Mammalian aging is a highly complex process spanning gene expression to metabolism, and thus multi-omics analysis can strongly support aging research. However, although each omics analysis provided abundant information, integrated analysis among them is quite a challenge. In this study, we pooled the liver samples and performed proteome and acetylome analyses using an MS2-based TMT strategy and the Significance A algorithm. MS2-based TMT can identify peptides precisely but introduce ratio compression . We probably obtained a shortlist of differentially expressed proteins and excluded the interference of individual differences to some extent.
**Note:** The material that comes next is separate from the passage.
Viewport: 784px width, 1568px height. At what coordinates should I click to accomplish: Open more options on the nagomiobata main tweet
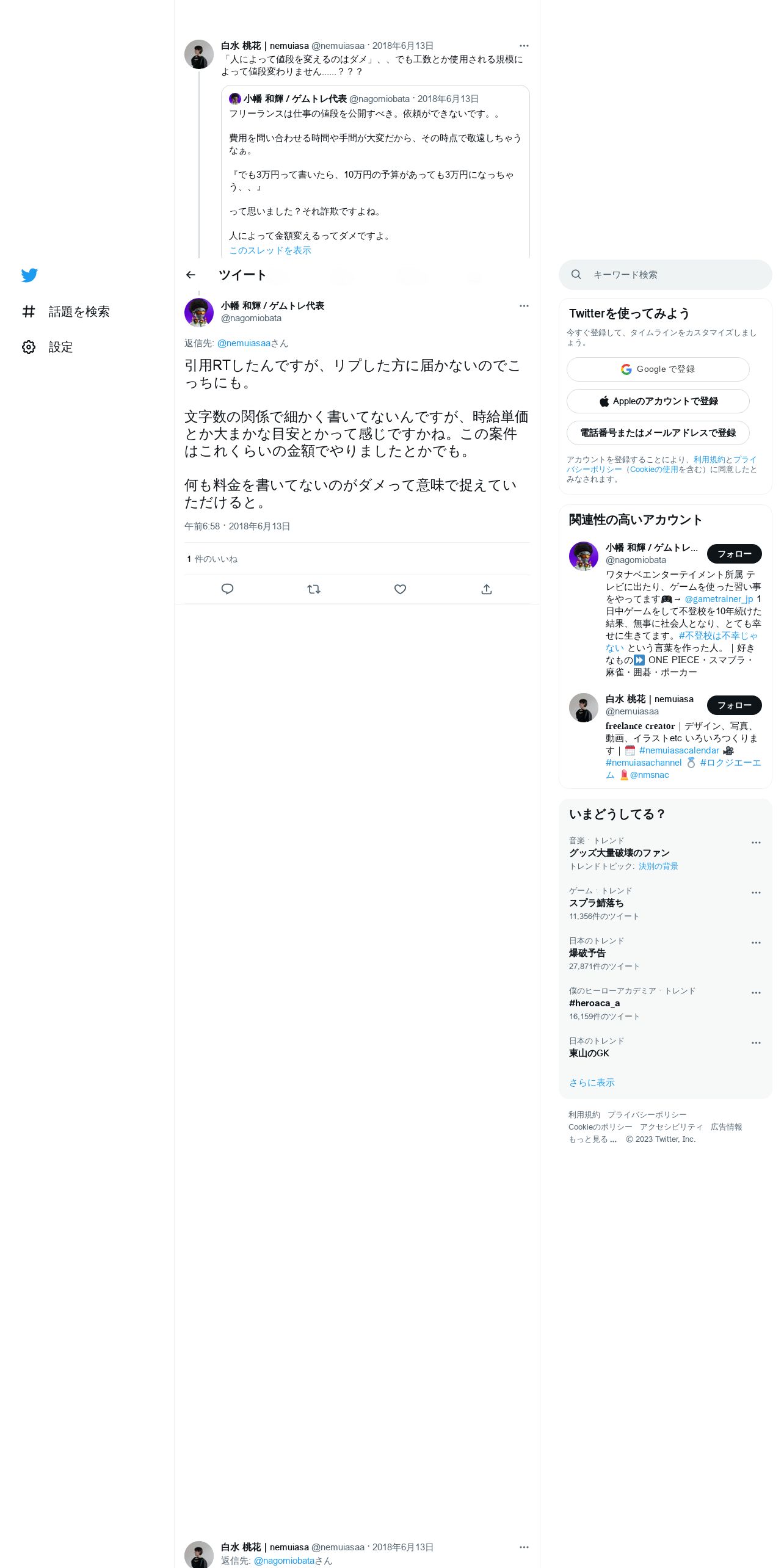524,306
We calculated Spearman correlation coefficients and found that the correlation between transcriptome and proteome and between proteome and acetylome were both low. Differences between each omics brought obstacles to reconstruct complete biological processes and signaling pathways but also prompted us to view aging from new perspectives. We expect technical and analytical improvements to increase identification accuracy and help future multi-omics analyses. We also hope that more omics methods can be applied and integrated for aging research. It is important to investigate other organs and both sexes in future studies to avoid biases  and obtain a comprehensive profile of liver aging and systematic aging.